Author(s): Dieter Neidlinger,Silke Pasewalck / Language(s): German / Issue: 1/2021

Based on philological research on multilingualism and with regard to Maja Haderlap’s literary work in general this article deals with the specific form of multilingualism that can be observed in her novel Engel des Vergessens (2011). Maja Haderlap, born 1961 in Bad Eisenkappel/Železna Kapla, Carinthia (region in southern Austria), grew up with two languages, Slovenian and German. The authors of the article pursue the question to what degree her literary work and especially her novel can be characterised as multilingual and what kind of poetic multilingualism can be found there. They focus on the novel’s narrative and on the use of language(s), with a short historical excursus on the Slovenian minority in Carinthia as well as the difficult memory politics in Austria.
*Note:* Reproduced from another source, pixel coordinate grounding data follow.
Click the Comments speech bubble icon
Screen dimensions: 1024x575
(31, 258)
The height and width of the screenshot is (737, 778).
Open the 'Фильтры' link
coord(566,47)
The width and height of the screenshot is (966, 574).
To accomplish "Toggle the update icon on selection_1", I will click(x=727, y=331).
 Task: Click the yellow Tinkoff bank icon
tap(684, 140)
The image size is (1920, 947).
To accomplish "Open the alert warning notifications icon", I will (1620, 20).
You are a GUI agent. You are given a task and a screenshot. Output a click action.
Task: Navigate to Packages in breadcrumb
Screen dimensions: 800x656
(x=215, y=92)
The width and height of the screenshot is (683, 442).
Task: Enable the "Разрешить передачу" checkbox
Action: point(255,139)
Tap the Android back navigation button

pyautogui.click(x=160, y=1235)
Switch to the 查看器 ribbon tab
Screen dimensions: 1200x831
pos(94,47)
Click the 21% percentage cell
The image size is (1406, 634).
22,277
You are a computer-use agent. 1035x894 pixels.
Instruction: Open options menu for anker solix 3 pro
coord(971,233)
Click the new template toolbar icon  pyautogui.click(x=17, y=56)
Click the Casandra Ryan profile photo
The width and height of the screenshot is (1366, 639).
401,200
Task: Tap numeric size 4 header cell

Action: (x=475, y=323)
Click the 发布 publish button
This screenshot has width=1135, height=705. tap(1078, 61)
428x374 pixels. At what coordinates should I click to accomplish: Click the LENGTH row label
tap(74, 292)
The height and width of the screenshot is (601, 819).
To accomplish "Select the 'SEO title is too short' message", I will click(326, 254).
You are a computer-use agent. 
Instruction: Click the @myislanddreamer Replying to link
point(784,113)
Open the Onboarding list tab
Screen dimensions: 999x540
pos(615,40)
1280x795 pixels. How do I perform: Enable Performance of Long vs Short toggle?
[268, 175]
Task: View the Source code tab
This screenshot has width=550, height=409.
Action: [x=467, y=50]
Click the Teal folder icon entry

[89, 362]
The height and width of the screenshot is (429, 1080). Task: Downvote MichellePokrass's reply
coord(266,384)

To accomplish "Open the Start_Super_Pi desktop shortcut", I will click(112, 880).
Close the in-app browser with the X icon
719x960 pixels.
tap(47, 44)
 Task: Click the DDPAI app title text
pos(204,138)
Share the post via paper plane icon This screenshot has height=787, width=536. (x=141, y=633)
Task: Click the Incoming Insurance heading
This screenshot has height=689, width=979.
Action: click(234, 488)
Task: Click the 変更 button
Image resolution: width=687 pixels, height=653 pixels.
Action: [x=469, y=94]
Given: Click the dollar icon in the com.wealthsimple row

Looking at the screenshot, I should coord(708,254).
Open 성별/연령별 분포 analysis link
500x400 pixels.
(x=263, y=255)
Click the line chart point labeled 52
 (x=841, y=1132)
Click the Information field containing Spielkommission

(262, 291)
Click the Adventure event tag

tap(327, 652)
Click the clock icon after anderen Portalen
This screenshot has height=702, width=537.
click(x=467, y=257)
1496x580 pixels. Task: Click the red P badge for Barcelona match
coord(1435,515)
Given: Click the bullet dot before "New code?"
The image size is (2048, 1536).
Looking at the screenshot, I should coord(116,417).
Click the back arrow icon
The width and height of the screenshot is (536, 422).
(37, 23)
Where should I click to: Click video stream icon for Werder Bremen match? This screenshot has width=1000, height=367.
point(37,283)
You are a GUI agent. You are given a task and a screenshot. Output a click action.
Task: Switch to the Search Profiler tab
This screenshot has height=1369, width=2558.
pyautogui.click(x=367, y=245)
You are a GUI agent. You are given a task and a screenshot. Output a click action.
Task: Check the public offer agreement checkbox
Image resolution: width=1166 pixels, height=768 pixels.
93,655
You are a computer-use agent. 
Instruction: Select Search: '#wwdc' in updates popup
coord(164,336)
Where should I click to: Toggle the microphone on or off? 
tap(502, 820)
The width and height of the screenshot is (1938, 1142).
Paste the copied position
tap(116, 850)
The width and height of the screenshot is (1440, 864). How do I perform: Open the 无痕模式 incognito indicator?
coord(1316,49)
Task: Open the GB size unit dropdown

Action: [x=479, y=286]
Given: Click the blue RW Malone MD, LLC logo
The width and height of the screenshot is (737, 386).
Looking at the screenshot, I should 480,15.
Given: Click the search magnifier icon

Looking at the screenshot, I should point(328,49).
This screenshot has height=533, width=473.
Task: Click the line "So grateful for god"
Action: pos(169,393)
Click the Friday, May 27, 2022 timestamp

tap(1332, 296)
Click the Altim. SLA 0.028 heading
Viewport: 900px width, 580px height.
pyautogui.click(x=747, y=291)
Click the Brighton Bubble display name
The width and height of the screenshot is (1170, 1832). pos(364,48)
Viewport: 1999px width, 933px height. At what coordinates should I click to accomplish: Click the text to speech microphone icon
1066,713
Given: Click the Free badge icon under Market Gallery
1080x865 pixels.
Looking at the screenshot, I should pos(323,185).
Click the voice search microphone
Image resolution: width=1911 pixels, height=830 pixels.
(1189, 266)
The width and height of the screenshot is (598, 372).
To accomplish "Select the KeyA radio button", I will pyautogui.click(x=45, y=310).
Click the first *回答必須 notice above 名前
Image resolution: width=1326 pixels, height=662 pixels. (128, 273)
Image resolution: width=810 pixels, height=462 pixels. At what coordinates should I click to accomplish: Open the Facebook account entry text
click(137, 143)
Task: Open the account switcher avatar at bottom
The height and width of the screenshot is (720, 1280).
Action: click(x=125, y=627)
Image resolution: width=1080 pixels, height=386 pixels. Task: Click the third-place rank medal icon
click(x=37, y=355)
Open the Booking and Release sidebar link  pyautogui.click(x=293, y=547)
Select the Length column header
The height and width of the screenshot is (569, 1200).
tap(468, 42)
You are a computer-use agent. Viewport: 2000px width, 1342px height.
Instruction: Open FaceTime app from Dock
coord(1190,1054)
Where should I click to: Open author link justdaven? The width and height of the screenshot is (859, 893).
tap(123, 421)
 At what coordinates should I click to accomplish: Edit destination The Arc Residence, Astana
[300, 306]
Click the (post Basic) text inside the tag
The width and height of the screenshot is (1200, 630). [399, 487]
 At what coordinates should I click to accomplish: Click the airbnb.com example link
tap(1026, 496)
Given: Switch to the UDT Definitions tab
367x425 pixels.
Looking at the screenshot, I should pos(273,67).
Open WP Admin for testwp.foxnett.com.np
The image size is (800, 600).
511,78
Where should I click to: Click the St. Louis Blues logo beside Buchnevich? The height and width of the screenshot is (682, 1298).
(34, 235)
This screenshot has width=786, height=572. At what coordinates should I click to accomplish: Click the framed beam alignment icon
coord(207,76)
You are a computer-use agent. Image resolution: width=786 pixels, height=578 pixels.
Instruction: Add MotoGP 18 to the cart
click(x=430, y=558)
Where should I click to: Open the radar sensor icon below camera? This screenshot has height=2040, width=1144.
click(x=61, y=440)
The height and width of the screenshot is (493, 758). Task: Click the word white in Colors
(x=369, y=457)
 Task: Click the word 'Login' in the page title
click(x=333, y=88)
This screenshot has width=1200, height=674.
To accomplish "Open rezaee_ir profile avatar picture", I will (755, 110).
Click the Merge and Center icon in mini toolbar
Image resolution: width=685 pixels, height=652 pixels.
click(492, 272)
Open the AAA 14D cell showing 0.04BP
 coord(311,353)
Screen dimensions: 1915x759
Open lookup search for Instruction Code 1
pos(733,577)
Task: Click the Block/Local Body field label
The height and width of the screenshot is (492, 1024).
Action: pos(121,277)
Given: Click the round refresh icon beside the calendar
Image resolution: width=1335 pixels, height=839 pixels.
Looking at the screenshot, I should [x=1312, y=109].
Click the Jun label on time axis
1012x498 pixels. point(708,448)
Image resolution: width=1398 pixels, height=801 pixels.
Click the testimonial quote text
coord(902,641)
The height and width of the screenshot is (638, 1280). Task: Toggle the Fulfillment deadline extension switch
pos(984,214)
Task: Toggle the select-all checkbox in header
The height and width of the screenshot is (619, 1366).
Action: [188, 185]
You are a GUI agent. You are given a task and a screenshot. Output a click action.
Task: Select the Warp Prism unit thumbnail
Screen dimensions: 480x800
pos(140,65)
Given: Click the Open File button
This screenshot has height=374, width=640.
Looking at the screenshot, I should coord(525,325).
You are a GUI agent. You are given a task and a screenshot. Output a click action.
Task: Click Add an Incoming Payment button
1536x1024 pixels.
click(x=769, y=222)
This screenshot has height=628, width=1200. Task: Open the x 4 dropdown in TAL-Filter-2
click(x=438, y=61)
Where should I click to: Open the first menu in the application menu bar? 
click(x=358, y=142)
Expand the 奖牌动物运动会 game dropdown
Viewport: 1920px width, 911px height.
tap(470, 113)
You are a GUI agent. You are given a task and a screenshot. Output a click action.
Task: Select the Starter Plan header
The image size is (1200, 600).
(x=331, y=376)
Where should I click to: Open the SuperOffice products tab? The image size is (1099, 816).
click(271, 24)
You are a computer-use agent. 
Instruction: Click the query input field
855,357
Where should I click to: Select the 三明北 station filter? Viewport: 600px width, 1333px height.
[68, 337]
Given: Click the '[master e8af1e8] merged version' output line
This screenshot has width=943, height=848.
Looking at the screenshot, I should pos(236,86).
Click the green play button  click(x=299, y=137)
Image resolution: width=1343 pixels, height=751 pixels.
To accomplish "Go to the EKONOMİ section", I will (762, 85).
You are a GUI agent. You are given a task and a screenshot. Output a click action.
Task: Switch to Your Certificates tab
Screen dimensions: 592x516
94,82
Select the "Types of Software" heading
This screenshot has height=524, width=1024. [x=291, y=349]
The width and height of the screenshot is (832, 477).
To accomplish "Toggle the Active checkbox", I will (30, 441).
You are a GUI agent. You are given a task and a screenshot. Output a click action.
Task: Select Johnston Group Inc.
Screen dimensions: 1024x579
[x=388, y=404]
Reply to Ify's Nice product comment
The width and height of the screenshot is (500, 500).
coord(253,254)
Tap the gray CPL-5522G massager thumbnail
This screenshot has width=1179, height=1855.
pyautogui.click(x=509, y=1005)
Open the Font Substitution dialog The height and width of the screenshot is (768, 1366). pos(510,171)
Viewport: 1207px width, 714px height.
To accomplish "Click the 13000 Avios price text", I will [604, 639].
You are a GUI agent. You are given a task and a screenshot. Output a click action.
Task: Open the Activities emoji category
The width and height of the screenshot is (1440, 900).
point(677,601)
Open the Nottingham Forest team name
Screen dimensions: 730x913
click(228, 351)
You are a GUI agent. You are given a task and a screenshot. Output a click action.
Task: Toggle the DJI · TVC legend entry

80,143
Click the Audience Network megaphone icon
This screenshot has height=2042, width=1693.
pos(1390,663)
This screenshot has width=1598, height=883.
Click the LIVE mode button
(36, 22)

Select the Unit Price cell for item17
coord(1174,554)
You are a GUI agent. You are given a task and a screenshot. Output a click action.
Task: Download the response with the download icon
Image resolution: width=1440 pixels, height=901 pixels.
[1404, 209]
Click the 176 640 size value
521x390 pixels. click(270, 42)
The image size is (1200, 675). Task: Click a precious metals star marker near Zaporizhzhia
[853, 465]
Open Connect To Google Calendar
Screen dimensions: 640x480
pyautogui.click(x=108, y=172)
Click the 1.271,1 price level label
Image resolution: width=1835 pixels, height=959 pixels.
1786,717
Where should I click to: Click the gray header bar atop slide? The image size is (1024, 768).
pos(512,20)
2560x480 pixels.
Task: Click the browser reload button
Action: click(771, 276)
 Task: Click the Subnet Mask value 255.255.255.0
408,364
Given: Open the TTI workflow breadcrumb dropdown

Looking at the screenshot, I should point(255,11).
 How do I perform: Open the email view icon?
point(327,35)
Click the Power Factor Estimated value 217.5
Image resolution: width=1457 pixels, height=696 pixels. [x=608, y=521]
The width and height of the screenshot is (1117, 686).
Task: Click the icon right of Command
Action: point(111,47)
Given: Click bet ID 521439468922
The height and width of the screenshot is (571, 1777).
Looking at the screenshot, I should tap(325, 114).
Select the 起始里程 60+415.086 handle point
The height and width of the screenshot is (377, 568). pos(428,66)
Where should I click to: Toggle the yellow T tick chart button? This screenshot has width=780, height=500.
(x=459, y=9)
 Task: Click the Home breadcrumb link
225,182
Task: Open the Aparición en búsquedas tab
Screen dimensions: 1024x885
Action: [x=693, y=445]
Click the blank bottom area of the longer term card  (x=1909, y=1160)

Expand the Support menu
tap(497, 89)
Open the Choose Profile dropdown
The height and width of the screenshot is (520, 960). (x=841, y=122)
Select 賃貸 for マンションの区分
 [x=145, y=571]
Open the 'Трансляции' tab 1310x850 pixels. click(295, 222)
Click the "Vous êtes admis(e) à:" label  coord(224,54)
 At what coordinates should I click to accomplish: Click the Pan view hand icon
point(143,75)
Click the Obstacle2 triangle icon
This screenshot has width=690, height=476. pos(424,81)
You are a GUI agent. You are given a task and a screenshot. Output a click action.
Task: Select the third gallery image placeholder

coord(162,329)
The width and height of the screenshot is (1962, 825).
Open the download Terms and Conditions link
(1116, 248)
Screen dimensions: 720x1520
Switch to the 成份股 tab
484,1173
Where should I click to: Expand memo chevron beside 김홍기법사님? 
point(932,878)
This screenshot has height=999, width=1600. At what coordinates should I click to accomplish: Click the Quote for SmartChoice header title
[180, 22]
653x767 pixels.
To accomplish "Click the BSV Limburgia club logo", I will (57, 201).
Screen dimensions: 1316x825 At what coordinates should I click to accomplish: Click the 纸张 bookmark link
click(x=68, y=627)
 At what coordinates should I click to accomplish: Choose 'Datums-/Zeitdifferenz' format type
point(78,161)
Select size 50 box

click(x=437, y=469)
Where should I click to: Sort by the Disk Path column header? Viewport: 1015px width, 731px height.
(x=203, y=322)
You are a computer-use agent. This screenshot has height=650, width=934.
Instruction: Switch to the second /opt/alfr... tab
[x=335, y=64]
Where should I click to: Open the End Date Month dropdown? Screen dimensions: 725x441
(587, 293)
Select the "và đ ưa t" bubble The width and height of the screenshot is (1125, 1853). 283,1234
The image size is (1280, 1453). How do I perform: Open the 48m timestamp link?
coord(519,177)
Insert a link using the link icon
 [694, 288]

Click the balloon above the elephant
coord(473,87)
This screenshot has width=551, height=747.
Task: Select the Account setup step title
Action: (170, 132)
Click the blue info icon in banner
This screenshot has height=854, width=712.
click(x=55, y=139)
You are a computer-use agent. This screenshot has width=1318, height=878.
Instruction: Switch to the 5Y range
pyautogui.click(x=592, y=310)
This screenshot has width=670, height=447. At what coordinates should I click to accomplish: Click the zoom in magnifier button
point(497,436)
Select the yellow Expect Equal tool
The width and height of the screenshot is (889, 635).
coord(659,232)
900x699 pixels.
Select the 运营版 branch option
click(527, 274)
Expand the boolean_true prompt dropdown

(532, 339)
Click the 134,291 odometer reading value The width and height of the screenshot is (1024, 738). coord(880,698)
Maja Haderlap not only writes about the territorial and historical preconditions of multilingualism in Carinthia but also inscribes these conditions in the text itself, characterising both the narrative and the language. Although the novel is the result of a shift from Slovenian to German, its multilingualism can be analysed on different levels: on the level of the relationship between discours and histoire – to refer to Genette’s narratological terms –, on the level of cultural codes of the Slovenian language within the novel’s German text, and in general with regard to the fact, that the text is written with the modes of expression of Slovenian and German or with the help of the ‘no man’s land’ between the languages. One can therefore – with respect to the terms of philological research – find both obvious and latent multilingualism and, thirdly, one can observe Mehr-Sprachlichkeit, a term that has been defined by Silke Pasewalck in previous articles.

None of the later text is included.